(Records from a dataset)
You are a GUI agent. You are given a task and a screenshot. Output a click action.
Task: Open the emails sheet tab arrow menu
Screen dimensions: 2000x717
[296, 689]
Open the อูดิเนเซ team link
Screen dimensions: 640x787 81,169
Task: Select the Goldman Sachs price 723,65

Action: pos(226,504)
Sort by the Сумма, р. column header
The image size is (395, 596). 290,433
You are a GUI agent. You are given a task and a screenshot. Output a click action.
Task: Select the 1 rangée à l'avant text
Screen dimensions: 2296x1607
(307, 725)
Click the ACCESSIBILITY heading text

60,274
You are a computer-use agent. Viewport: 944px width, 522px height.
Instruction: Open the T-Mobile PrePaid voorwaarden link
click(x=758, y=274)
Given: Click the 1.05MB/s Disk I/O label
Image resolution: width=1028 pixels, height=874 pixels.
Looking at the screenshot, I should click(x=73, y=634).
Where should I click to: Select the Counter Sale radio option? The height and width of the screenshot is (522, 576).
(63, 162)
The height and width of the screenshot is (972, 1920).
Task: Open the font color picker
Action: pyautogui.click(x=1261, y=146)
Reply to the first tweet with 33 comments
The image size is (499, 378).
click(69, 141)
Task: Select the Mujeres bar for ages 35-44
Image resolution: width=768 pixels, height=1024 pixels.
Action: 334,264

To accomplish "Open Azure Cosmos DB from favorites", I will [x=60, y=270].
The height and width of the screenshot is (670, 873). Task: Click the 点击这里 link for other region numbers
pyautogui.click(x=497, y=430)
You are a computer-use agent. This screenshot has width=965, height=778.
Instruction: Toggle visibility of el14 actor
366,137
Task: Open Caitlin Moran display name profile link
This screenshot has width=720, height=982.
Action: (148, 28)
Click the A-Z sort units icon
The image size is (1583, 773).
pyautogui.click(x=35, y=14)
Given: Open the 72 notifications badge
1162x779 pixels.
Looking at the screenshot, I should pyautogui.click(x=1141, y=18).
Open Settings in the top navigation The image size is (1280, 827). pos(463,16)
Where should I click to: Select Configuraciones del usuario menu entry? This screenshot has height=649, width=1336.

§ **TASK TO COMPLETE**: Produce an exact repeat of the lines from the one containing "Task: Select the Mujeres bar for ages 35-44" through the last line of the data, and nothing more.

§ **ANSWER TO THE EXERCISE**:
Task: Select the Mujeres bar for ages 35-44
Image resolution: width=768 pixels, height=1024 pixels.
Action: 334,264

To accomplish "Open Azure Cosmos DB from favorites", I will [x=60, y=270].
The height and width of the screenshot is (670, 873). Task: Click the 点击这里 link for other region numbers
pyautogui.click(x=497, y=430)
You are a computer-use agent. This screenshot has width=965, height=778.
Instruction: Toggle visibility of el14 actor
366,137
Task: Open Caitlin Moran display name profile link
This screenshot has width=720, height=982.
Action: (148, 28)
Click the A-Z sort units icon
The image size is (1583, 773).
pyautogui.click(x=35, y=14)
Given: Open the 72 notifications badge
1162x779 pixels.
Looking at the screenshot, I should pyautogui.click(x=1141, y=18).
Open Settings in the top navigation The image size is (1280, 827). pos(463,16)
Where should I click to: Select Configuraciones del usuario menu entry? This screenshot has height=649, width=1336.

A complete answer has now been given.